こんばんは。トリップつけました。一ヶ月ぶりです。
以下に投下します。
今回は縁シリーズではなく短編です。ちょっと思い付いたので書いてみました。
楽しんで頂ければ幸いです。
『隠し事』
梶谷壮(かじやそう)が藤村都古(ふじむらみやこ)に初めて会ったのは九月の末だった。
まだまだ日射しの強い放課後の屋上。
「えーと……」
壮は多少弱まった西日を横に、一人の少女と相対していた。
小さな少女である。壮よりも三十センチは小さい。短い髪を小さくまとめ、心なしかうつむいている。スリッパの色は藍色なので、一年生ということになる。一つ下だ。
ここに来たのはクラスメイトに呼ばれたからである。しかしいざ来てみれば、この縮こまった下級生がいるだけで、他に人影はない。
(ヨシの奴……)
壮は困惑して軽く頭を掻く。
少女が顔を上げた。
「あ……の、」
「うん?」
「私……その……」
随分と小さな声だ。顔を真っ赤にして懸命に言葉を紡いでいる。
これはひょっとして、よくテレビや漫画でやっているあれだろうか。壮は他人事のように思う。まさか自分がこんな場面に立つとは。
いやいやと居住まいをただす。相手は見た感じ真剣だ。こちらも真面目に、
「好き、です。付き合って……下さい」
真摯な眼差しを向けられて、壮は一瞬たじろいだ。が、すぐに持ち直して、
「えっと……藤村さん、だったね」
「は、はいっ」
予想外に大きな声が返ってきた。少女ははっとなってうつむく。まるで自分で出した声に驚いたかのようだ。いや、実際そうなのかもしれない。
おとなしい印象は悪くない。というか結構好みだ。
しかしこれが初対面なのである。軽い気持ちで応えるのは、少しかわいそうだと思った。
「気持ちは嬉しいんだけど、俺、まだ君のことをよく知らない。だから、その……申し訳ないんだけど……」
少女の体がびくりと震えた。
「……まずは友達からでいいかな?」
震えはすぐに止まった。
「……?」
「いや、その……急に付き合うのはちょっと早いかなって思うんだけど……ダメかな?」
ぶんぶんと首を振られた。
「よ、よろしく……お願い……します」
蚊の鳴くような小さな声。
「う、うん。こちらこそ」
少女はぺこりと頭を下げると、足早に階段へと駆けていった。壮はそれを何とはなしに眺めていた。
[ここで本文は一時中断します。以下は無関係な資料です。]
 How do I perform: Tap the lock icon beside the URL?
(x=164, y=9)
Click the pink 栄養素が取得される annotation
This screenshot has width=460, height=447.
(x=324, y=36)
無難な答えを返したが、よかったのだろうかと壮はしばし悩んだ。告白なんて初めての体験だったから、緊張もした。
これが二人の馴れ初めだった。
井上至統(いのうえよしつな)は壮の中学からの友達である。
気のいい男で、多くの友人関係を築いている。容姿、成績共に並。多少運動が得意なくらいで、履歴書には平凡な経歴しか記されないだろう。
しかし、なぜか印象に残る男だ。なんというか、振る舞いや言葉に自信が満ち溢れているようで、人を惹き付ける力がある。面接で強いタイプだ。
壮は少し苦手にしていた。嫌いではないが、常にペースを握られているような気がして困る。
だからこの日の昼休みも、壮は正直至統との昼食に乗り気ではなかった。
「カジ、どうしたの?」
至統は弁当箱から顔を離し、壮に問いかけてきた。
「いや、別になんでもない」
首を振り、ごまかすように焼きそばパンを頬張る。
至統は肩をすくめ、
「僕に気があるとか?」
「何でそうなるんだよ。そんな趣味はない」
「じゃあなんで僕とメシ食ってんのさ?」
「お前からこっちに来たんだろ」
「そうじゃなくて、藤村と食べればいいのに」
壮は言葉に詰まった。
至統は首を傾げ、
「最近どうなの?」
「どうって……」
「藤村とさ。うまくいってる?」
「まあ……それなりに」
言われて壮は都古のことを思い浮かべる。
告白から一ヶ月。二人はそれなりの関係を続けている。
何度か一緒に帰ったり、休日にデートもした。あまり喋りが得意ではないらしく、必要最低限な会話しかしなかったが、壮は、おとなしく控え目な娘がタイプなので、むしろ好ましかった。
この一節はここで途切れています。